Abstract Sodium borohydride-reduced, carboxymethylated holotryptophanase was digested with trypsin, and the resulting peptides were purified by column chromatography on basic and acidic ion exchange resins, and by paper chromatography and electrophoresis. The isolation and sequence determinations of 13 peptides, including the NH2- and COOH-terminal peptides, those containing carboxymethylcysteine or tryptophan, and that containing the pyridoxyllysine residue (Lys(Pxy)) are reported here, together with a summary of the sequences of a total of 54 tryptic peptides present in the digest. The NH2-terminal peptide, Met-Glu-Asn-Phe-Lys, and the COOH-terminal peptide, Leu-Lys-Glu-Val, were isolated, and an extended sequence at the COOH-terminal end of tryptophanase was proposed to be His-Thr-Phe-Ala-Lys-Leu-Lys-Glu-Val on the basis of carboxypeptidase A experiments and the sequence of an isolated pentapeptide.
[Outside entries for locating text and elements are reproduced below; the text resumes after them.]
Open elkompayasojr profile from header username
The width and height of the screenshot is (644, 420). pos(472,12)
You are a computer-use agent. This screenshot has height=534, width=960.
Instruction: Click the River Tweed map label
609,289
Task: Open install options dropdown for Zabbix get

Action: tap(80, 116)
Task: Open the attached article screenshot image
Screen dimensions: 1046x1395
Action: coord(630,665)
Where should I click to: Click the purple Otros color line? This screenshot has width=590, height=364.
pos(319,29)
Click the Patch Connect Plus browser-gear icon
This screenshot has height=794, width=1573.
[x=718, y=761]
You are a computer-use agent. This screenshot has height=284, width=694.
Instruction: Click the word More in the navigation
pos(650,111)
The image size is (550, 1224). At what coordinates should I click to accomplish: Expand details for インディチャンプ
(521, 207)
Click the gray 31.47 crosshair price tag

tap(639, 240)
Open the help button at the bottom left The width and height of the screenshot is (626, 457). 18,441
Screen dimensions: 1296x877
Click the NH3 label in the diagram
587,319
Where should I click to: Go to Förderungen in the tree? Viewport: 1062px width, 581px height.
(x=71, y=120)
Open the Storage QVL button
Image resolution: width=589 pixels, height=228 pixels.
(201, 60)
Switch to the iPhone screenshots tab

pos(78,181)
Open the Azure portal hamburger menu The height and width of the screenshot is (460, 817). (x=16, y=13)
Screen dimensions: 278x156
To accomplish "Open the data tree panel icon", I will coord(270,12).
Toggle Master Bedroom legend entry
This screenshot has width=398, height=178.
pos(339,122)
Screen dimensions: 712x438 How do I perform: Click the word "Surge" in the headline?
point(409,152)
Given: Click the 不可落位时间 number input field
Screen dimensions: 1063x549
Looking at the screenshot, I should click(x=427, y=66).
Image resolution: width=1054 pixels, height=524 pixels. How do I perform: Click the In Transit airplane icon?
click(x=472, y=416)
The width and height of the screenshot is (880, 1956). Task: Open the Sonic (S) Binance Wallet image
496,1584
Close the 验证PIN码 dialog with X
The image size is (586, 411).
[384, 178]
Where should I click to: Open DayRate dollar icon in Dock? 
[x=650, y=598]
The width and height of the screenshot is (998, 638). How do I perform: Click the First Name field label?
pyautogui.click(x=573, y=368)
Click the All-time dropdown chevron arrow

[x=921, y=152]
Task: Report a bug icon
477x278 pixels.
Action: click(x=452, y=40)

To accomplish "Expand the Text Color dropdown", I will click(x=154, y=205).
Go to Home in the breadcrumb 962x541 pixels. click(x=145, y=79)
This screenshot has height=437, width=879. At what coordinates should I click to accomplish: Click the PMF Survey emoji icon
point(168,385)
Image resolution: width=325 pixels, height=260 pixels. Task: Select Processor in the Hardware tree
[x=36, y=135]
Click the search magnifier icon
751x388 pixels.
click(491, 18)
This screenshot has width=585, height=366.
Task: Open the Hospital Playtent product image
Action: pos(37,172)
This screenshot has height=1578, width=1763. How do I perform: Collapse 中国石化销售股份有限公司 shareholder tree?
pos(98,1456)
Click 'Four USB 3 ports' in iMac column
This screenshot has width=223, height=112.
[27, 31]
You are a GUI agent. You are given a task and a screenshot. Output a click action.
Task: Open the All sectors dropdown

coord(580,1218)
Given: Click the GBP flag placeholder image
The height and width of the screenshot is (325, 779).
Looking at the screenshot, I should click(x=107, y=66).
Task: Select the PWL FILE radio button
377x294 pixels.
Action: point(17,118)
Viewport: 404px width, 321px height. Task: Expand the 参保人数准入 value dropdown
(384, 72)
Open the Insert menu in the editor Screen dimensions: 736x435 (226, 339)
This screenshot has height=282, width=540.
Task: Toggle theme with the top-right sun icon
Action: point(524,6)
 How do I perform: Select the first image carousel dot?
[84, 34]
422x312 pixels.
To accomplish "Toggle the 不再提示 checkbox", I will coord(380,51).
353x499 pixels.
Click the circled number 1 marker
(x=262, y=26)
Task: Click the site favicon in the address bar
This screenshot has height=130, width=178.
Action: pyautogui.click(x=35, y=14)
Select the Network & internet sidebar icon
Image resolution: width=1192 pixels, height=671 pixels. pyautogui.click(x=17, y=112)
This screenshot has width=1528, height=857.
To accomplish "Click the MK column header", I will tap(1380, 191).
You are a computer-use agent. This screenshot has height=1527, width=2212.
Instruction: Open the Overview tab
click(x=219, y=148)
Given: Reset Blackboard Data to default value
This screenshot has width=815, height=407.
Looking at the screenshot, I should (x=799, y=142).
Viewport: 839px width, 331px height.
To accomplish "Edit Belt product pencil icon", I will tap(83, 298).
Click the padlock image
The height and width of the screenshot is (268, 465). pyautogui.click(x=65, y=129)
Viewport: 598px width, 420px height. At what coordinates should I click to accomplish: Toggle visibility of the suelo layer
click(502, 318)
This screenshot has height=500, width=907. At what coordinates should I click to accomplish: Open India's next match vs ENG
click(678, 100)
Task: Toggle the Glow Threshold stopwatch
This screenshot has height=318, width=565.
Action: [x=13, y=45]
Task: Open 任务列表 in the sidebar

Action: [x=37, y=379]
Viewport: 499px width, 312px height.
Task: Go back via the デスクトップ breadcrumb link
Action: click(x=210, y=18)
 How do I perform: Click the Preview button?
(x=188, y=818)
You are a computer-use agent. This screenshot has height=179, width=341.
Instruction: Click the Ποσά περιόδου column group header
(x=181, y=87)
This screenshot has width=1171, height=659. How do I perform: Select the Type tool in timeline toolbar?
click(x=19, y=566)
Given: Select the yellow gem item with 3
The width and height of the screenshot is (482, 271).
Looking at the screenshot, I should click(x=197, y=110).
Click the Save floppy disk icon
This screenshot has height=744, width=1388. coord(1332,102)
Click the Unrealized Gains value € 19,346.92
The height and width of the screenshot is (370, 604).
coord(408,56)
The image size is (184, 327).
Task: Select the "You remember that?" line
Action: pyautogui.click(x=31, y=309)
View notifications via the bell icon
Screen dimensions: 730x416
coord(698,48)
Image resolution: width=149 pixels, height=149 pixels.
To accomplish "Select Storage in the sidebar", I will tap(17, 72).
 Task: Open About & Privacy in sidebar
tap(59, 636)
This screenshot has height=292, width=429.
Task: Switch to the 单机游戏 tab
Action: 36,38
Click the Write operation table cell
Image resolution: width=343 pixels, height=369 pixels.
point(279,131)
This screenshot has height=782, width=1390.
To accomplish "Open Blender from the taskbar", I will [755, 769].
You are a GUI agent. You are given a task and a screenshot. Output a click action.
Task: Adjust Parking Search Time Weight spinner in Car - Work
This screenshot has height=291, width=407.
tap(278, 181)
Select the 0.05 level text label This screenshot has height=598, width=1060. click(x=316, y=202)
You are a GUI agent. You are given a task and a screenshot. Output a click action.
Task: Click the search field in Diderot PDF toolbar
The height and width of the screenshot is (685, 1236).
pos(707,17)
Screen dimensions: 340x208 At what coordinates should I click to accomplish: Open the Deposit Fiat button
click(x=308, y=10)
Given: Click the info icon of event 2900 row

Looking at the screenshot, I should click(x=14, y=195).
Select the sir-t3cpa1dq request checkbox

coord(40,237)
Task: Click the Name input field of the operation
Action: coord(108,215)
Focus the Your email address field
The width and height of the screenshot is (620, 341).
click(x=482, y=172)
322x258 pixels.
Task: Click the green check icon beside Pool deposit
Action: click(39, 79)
The amino acid sequence of an extended portion of the peptide chain around the reduced pyridoxal 5-phosphate residue was determined to be Tyr-Ala-Asp-Met-Leu-Ala-Met-SerAla-Lys-Lys(Pxy)-Asp-Ala-Met-Val-Pro-Met-Gly-Gly-Leu-Leu-Cys(Cm)-Met-Lys. Tryptophanase contains 2 tryptophan and 6 cystine residues per subunit of 55,000 molecular weight, and two distinct tryptophan peptides and five distinct carboxymethylcysteine peptides were isolated and sequenced. The studies thus support the view that this subunit contains a single peptide chain. Of a total of about 474 amino acid residues per subunit, 411 were recovered in the 54 tryptic peptides so far studied.